>> START Task inputs
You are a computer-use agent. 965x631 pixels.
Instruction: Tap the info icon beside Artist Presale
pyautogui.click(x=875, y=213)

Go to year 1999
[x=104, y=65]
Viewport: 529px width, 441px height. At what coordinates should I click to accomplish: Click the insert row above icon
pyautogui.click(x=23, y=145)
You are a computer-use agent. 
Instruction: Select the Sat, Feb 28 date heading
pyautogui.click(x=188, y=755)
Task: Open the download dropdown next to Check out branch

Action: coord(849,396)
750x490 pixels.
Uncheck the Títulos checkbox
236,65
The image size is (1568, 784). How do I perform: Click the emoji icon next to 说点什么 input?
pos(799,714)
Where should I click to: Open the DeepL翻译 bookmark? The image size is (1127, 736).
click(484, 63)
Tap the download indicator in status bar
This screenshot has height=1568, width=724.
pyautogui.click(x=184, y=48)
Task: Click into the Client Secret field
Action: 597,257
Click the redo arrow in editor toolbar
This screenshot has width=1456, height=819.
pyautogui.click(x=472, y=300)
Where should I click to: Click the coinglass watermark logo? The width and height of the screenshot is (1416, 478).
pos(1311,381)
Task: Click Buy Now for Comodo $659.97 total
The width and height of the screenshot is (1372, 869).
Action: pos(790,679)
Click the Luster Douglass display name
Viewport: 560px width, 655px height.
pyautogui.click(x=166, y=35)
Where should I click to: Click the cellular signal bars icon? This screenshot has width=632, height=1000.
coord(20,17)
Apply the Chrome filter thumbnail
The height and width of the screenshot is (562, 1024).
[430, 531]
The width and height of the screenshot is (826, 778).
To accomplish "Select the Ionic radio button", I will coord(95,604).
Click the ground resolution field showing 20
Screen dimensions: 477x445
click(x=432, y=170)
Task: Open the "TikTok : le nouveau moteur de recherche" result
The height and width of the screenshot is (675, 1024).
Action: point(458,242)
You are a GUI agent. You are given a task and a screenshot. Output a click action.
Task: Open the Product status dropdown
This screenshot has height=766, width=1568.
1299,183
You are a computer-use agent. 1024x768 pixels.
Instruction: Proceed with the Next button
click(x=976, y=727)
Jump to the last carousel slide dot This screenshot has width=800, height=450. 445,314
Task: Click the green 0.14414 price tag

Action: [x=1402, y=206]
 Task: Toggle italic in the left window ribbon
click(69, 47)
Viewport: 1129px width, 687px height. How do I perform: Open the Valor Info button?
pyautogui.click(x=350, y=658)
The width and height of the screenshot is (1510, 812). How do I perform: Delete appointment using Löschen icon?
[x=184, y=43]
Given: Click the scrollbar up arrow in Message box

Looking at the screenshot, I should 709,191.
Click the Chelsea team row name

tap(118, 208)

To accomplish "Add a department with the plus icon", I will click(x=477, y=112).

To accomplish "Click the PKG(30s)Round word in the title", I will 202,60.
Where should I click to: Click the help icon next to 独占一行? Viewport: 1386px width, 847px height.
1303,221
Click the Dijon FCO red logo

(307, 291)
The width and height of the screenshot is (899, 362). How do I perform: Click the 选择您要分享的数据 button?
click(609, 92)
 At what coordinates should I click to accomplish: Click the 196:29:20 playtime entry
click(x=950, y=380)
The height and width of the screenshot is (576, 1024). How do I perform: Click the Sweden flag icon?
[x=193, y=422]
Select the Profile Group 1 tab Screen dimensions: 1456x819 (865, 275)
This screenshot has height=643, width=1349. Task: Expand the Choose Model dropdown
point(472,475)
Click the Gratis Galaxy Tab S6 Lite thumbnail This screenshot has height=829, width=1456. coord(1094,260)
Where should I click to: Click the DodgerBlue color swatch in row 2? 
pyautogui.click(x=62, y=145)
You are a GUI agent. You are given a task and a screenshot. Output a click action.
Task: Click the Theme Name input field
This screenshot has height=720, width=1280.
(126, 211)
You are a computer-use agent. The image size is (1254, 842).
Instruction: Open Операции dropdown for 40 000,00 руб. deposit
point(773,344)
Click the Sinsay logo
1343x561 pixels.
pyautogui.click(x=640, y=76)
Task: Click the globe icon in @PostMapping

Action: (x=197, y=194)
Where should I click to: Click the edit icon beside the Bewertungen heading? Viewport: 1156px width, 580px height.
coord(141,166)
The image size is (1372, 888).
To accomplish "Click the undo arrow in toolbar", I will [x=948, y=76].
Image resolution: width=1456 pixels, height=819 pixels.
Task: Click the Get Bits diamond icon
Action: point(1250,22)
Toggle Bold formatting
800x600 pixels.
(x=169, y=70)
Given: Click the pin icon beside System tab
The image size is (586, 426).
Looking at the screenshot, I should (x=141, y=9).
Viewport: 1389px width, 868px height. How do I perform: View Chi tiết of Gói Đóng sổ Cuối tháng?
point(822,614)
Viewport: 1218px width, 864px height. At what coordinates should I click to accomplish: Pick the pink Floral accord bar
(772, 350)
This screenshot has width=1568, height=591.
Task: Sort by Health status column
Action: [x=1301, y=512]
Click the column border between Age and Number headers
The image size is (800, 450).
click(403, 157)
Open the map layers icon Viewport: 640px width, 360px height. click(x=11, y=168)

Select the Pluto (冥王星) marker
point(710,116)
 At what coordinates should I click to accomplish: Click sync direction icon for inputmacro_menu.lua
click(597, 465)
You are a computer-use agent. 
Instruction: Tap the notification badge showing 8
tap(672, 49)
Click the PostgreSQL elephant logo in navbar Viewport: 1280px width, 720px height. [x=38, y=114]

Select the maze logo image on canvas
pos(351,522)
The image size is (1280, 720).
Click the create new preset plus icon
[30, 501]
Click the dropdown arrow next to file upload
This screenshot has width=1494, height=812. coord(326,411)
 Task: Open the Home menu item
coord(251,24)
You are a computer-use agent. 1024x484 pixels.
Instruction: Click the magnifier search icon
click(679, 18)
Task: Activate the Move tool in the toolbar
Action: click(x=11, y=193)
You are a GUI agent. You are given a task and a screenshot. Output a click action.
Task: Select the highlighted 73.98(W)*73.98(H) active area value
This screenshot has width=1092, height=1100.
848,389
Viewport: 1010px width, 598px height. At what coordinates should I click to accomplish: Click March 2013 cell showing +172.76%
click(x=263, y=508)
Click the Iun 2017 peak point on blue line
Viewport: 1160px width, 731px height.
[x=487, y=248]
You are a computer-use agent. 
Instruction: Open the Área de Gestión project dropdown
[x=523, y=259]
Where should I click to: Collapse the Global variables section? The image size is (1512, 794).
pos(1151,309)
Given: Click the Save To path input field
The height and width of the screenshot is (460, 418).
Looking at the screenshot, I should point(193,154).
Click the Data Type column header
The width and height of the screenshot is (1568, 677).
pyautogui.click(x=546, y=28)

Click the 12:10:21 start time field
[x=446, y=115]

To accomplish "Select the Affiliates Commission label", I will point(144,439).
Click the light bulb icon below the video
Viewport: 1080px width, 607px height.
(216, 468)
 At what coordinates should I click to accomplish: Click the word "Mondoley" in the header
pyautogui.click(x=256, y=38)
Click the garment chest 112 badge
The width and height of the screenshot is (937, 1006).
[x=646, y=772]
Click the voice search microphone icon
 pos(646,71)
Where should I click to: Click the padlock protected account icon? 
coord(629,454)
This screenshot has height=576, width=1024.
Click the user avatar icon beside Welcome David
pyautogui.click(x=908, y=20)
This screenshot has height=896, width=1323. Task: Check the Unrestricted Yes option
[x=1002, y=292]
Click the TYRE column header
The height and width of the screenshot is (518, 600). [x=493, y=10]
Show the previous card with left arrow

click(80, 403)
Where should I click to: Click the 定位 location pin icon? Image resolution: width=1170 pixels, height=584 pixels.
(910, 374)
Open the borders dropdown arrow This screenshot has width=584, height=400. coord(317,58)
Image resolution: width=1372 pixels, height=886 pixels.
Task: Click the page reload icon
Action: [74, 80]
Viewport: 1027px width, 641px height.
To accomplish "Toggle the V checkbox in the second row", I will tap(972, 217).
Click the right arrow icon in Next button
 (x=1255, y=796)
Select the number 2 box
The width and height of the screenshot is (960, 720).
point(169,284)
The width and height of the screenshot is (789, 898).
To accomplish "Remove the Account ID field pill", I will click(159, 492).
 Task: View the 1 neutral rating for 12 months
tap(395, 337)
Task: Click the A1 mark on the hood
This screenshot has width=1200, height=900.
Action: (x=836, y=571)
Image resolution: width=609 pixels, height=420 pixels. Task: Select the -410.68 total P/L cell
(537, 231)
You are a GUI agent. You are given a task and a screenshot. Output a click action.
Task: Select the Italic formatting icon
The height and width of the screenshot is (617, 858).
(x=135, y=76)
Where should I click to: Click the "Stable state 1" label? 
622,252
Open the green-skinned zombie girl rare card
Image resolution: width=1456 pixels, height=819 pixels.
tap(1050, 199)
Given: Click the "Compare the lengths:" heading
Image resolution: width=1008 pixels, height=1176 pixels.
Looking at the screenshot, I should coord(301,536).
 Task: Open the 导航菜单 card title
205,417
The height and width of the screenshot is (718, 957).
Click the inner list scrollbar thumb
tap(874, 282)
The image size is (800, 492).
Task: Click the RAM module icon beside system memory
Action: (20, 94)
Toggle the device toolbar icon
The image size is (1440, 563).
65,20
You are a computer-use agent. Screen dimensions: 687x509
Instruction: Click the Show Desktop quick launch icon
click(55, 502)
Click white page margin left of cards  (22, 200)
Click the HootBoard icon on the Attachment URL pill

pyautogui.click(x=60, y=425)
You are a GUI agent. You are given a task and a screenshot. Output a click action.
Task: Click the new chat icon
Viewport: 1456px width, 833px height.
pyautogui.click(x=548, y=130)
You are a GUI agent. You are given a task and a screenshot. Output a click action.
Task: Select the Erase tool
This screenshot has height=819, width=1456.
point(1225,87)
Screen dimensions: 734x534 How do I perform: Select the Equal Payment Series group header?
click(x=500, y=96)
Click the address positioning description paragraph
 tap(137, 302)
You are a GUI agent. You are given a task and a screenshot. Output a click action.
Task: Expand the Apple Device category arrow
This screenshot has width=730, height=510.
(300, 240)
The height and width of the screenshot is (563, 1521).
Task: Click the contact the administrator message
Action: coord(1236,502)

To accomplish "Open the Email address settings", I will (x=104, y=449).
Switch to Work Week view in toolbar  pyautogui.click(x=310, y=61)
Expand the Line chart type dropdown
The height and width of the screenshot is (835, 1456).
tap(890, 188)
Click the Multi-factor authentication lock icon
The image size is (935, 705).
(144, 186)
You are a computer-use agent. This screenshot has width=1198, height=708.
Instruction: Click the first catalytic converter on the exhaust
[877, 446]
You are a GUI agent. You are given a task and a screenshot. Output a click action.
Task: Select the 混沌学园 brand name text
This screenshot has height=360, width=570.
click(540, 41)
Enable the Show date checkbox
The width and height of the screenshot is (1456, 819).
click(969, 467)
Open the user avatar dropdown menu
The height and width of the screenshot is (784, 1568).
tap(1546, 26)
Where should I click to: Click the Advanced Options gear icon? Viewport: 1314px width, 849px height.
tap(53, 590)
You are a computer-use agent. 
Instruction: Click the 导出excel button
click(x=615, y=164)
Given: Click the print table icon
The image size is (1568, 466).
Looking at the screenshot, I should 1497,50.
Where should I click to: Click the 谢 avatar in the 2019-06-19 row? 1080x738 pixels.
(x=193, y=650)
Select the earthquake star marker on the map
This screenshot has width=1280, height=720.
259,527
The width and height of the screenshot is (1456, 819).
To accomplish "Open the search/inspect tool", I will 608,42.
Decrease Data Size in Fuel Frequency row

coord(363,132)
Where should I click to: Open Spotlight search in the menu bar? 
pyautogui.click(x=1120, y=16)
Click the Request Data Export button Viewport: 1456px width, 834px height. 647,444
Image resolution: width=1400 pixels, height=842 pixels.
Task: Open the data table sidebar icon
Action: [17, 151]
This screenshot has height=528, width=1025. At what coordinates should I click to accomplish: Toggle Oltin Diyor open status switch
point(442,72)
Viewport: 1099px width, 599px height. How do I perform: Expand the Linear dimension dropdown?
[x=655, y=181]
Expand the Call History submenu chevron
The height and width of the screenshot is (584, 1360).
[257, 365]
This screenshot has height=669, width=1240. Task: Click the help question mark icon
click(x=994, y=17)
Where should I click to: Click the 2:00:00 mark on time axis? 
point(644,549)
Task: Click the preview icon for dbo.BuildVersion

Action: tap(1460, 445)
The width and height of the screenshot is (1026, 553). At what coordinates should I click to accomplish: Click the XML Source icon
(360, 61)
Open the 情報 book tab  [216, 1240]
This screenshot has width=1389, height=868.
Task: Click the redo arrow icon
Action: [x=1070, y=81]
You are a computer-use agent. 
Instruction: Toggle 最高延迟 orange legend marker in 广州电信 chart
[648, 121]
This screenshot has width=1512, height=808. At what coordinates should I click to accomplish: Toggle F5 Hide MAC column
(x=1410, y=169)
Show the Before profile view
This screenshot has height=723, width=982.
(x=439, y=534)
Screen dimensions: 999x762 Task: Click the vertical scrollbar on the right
>> END Task inputs
* _Problem to work on_: List every line of the listing above that contains the word "showing", treating uppercase and lowercase as different.

* _Result of this exercise_:
Click the ground resolution field showing 20
Instruction: Tap the notification badge showing 8
Viewport: 1010px width, 598px height. At what coordinates should I click to accomplish: Click March 2013 cell showing +172.76%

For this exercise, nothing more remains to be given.